![]() |
|
|
Team Effort: Clustering 101 By Dan Costa
Although these workday tasks are clustering's greatest hits, another application often gets more press: grid computing. The two terms are often used interchangeably -- both involve multiple systems working together to carry out a similar set of functions -- but there are differences. You can think of a cluster as grid computing under one roof: One company or department sets up a cluster and controls the whole, usually localized or centralized, system.
Grid computing is more far-reaching; individual systems can be added or subtracted without a central control. What's more, miles can separate grid participants as long as there's a network connection between them. An example on a massive -- nay, cosmic -- scale is the SETI@Home project, which enlists PC users all over the Internet to download a screen saver that uses extra clock cycles to sort through radio telescope data in search of signs of life in deep space.

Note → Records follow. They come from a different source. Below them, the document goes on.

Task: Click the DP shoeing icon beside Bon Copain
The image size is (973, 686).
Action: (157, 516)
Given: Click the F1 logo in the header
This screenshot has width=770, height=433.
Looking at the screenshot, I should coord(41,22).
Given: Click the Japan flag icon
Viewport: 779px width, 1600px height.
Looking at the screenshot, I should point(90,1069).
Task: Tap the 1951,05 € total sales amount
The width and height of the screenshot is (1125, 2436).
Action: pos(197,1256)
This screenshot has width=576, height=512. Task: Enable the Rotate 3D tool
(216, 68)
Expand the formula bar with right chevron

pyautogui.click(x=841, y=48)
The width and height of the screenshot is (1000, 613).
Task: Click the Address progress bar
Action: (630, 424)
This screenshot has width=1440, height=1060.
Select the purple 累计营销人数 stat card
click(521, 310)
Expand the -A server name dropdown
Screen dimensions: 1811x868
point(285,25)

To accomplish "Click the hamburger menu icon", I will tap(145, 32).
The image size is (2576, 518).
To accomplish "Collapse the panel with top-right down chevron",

One of the earliest examples of clustering was 1994's Beowulf Project, which connected 16 Intel DX4-based PCs via 10Mbps Ethernet; one PC acted as the master and user interface, with the others serving as slaves used solely for computation. Faster CPUs and networking technologies have been plugged into the same framework, which remains popular today as a sort of compromise between massively parallel processing and mere networks of workstations whose nodes may be available for other tasks.
While Beowulf technology is open-source, commercial versions that simplify the installation and configuration process are available from companies ranging from HP to Scyld Computing Corp. and Northrop Grumman. Recently, AMD announced that Scyld's cluster OS will be customized to support forthcoming Opteron server processors, allowing 64-bit clusters using an enhanced Linux kernel.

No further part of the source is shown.